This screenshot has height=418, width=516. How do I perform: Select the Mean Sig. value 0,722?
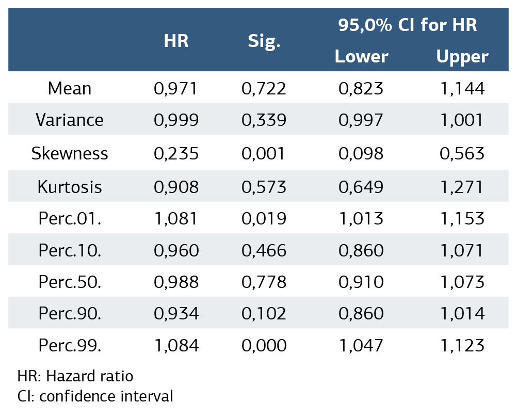(x=264, y=88)
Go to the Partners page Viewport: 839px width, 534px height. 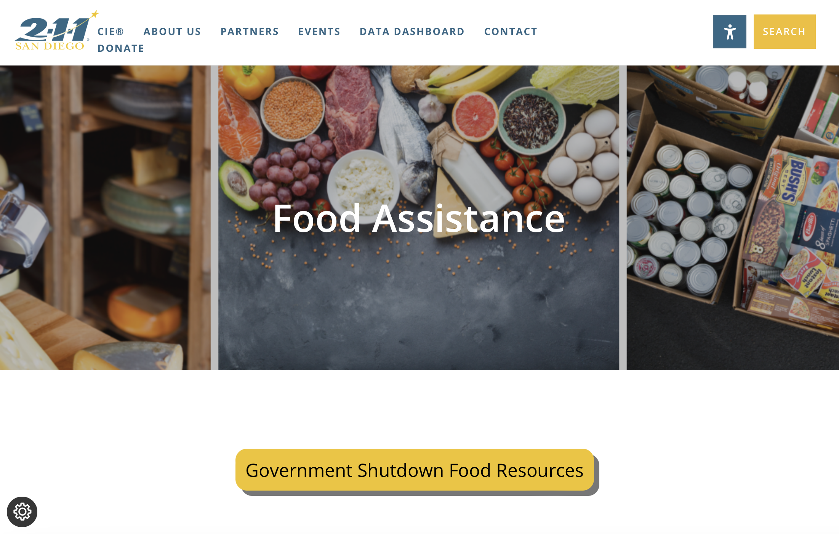pyautogui.click(x=250, y=32)
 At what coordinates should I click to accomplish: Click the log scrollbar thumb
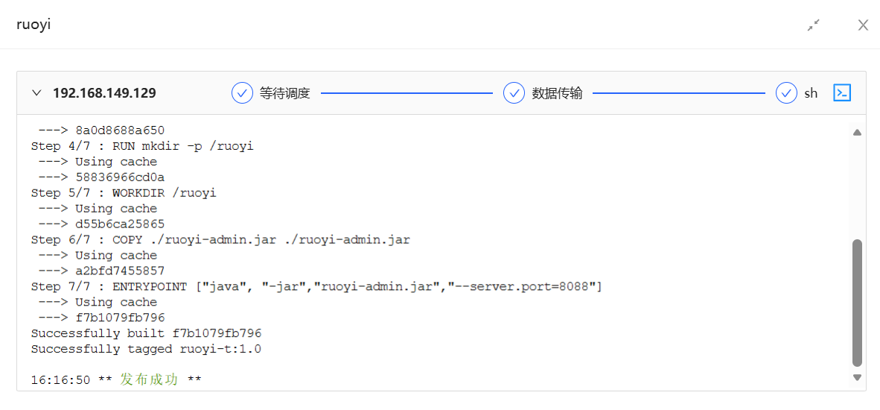[857, 303]
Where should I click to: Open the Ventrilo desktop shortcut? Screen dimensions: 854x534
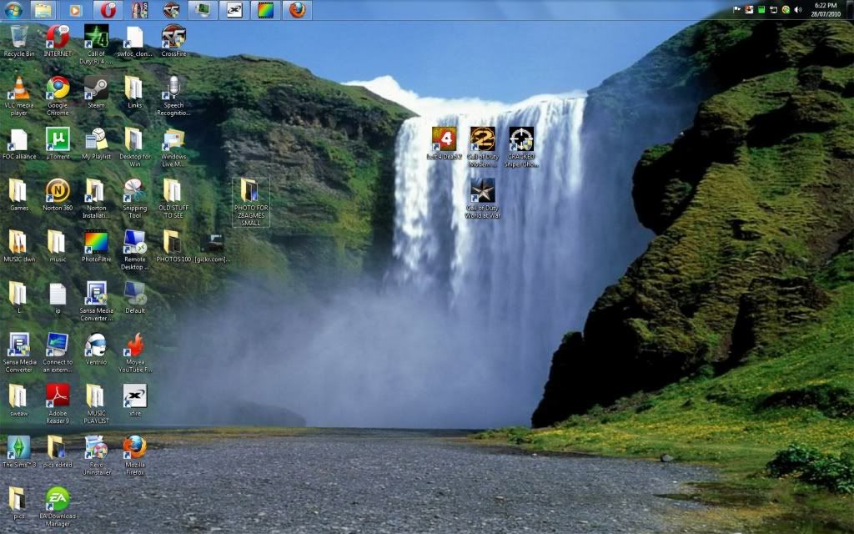tap(96, 345)
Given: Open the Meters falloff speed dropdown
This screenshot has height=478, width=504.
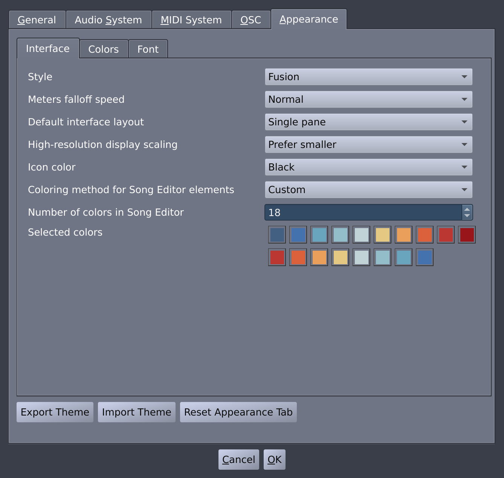Looking at the screenshot, I should (x=368, y=99).
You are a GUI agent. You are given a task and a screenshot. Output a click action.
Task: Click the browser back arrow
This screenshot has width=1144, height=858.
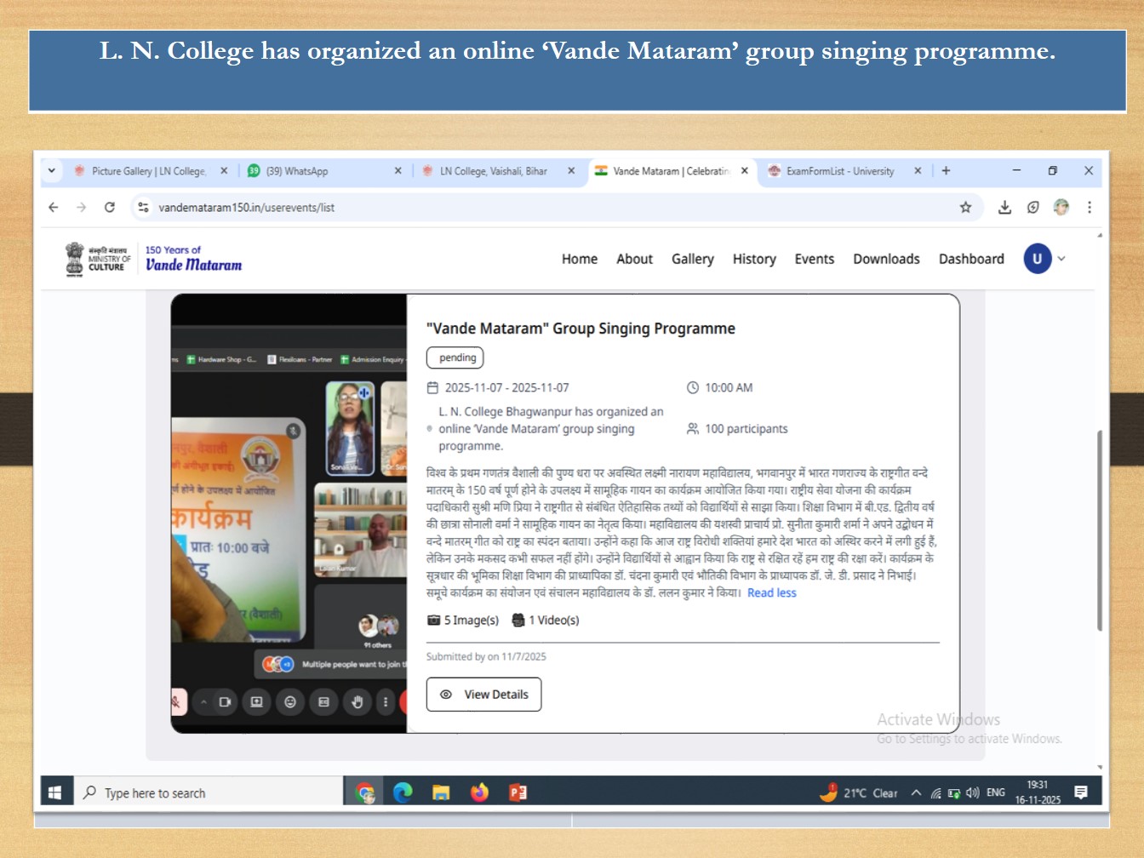pyautogui.click(x=54, y=207)
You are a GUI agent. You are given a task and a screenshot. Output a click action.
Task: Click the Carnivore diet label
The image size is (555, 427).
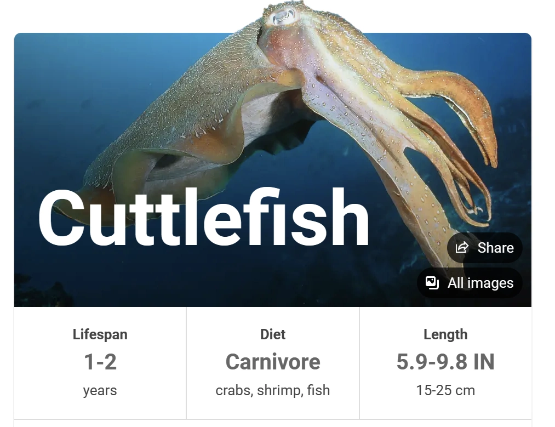pos(272,362)
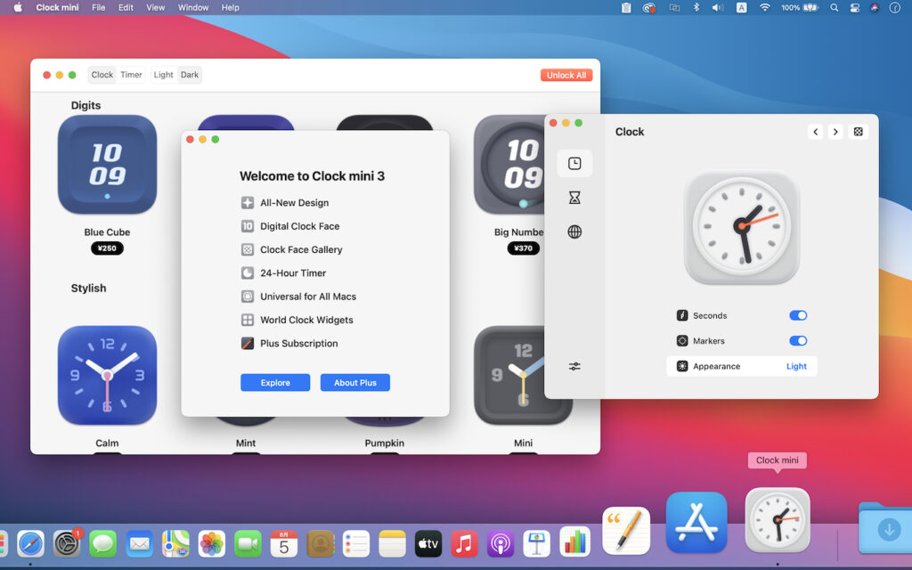Click the back chevron in the Clock settings
Image resolution: width=912 pixels, height=570 pixels.
[815, 131]
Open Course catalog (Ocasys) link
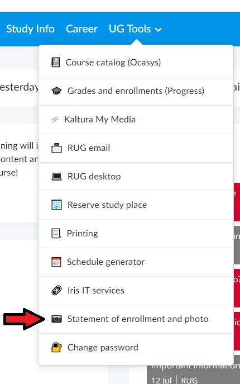 (x=136, y=63)
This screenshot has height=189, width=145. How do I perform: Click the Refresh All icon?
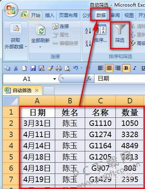click(40, 30)
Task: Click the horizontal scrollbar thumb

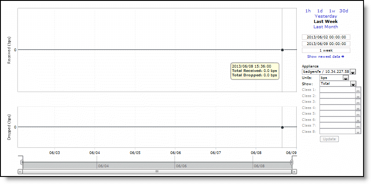Action: tap(157, 171)
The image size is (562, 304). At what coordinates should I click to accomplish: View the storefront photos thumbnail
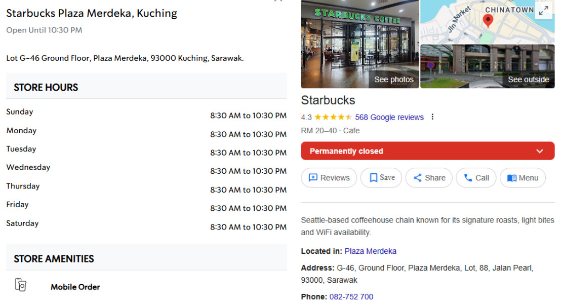click(360, 44)
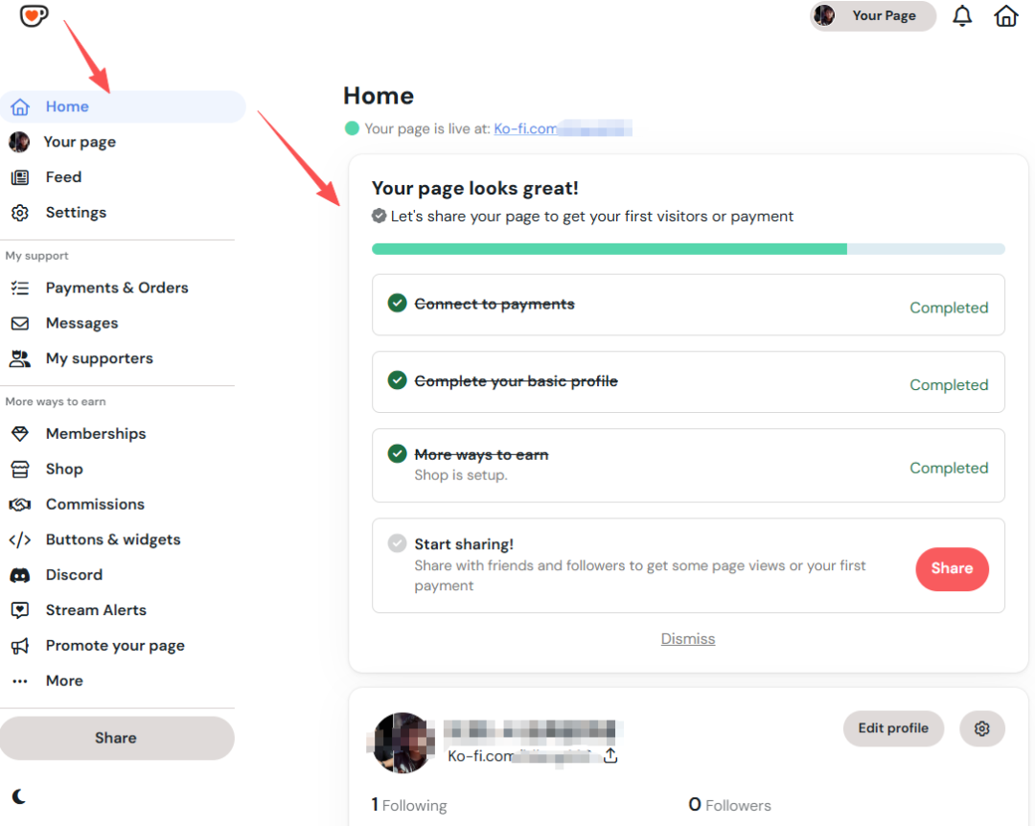Image resolution: width=1035 pixels, height=826 pixels.
Task: Dismiss the setup checklist
Action: [x=687, y=639]
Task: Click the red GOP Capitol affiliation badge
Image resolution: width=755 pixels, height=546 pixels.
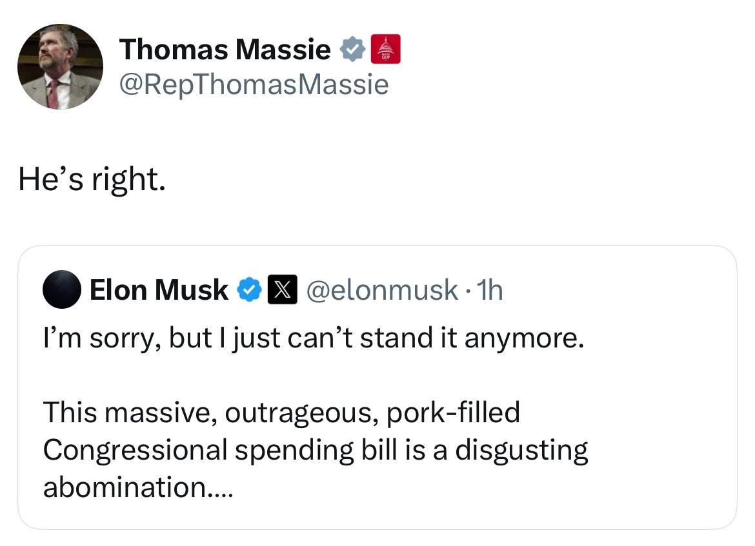Action: (387, 50)
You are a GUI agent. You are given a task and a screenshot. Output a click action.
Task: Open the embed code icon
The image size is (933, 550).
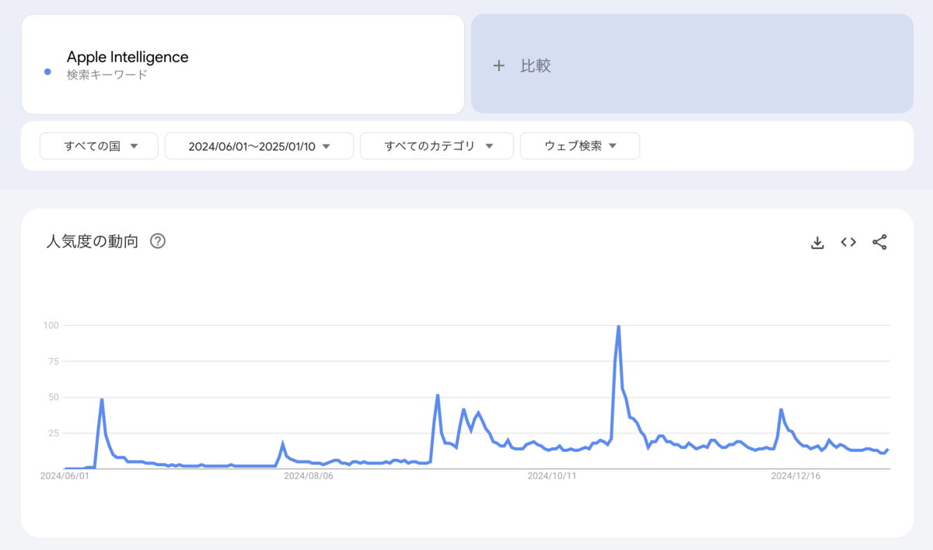(x=848, y=242)
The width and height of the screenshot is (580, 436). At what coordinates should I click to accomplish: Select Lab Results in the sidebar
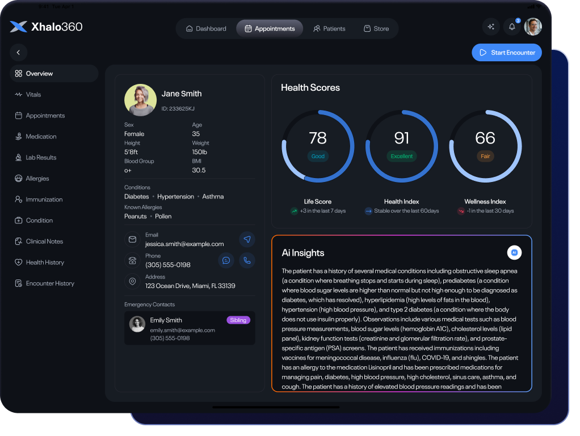41,158
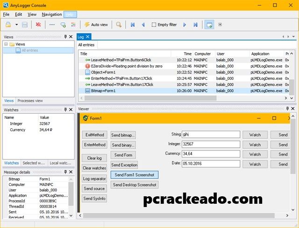This screenshot has width=299, height=228.
Task: Click the log list vertical scrollbar
Action: 292,75
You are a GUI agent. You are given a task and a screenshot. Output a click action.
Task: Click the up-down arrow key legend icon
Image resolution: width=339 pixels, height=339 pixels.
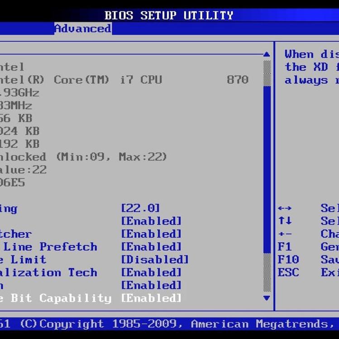[285, 221]
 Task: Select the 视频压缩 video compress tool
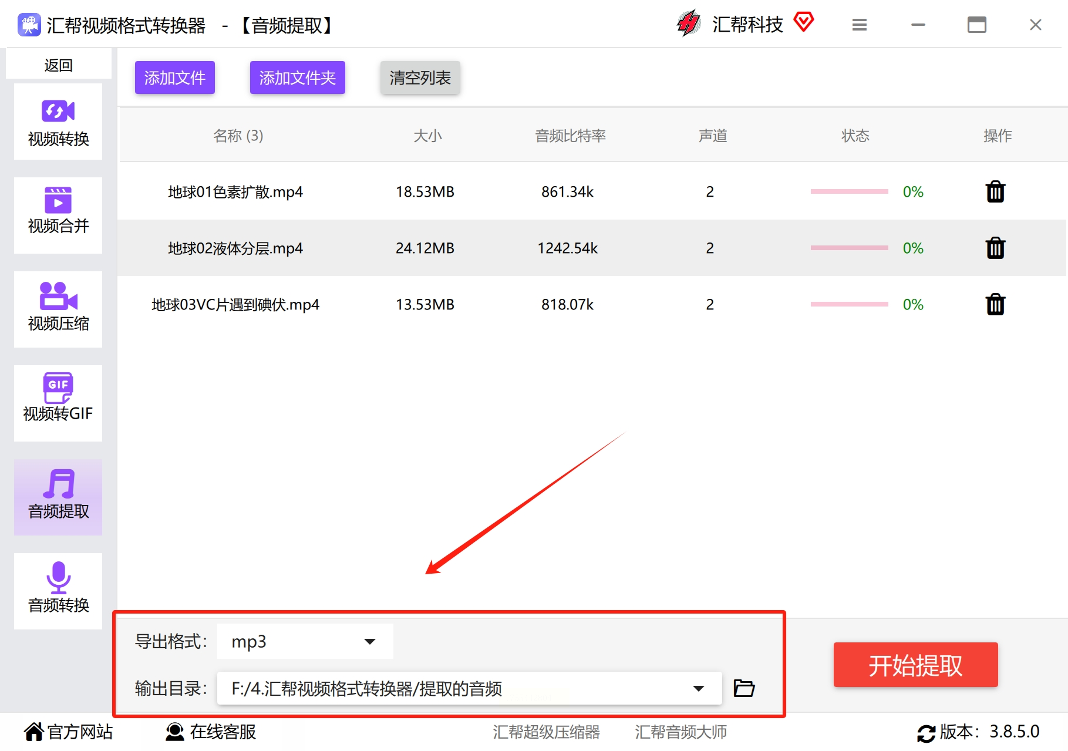[x=58, y=309]
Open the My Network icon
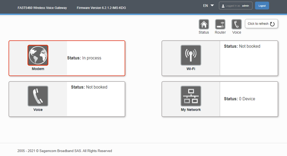Screen dimensions: 287x156 point(191,96)
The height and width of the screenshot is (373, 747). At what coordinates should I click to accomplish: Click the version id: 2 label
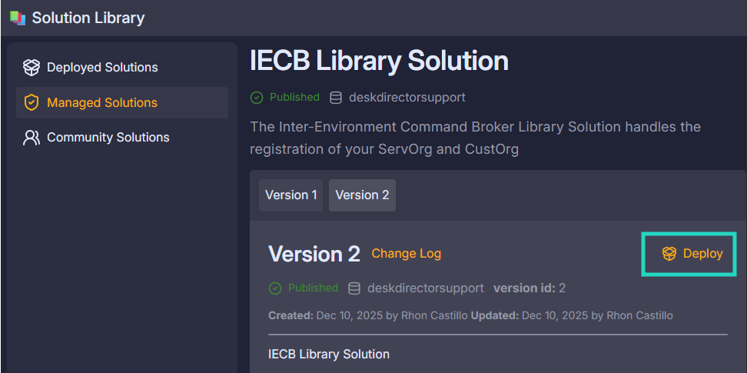tap(529, 288)
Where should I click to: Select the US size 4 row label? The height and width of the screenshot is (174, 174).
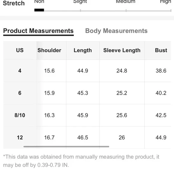20,71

ASSIGNED TASK: A single number is required: the count of lines in the data above that include the string "arrow".

ANSWER SPACE: 2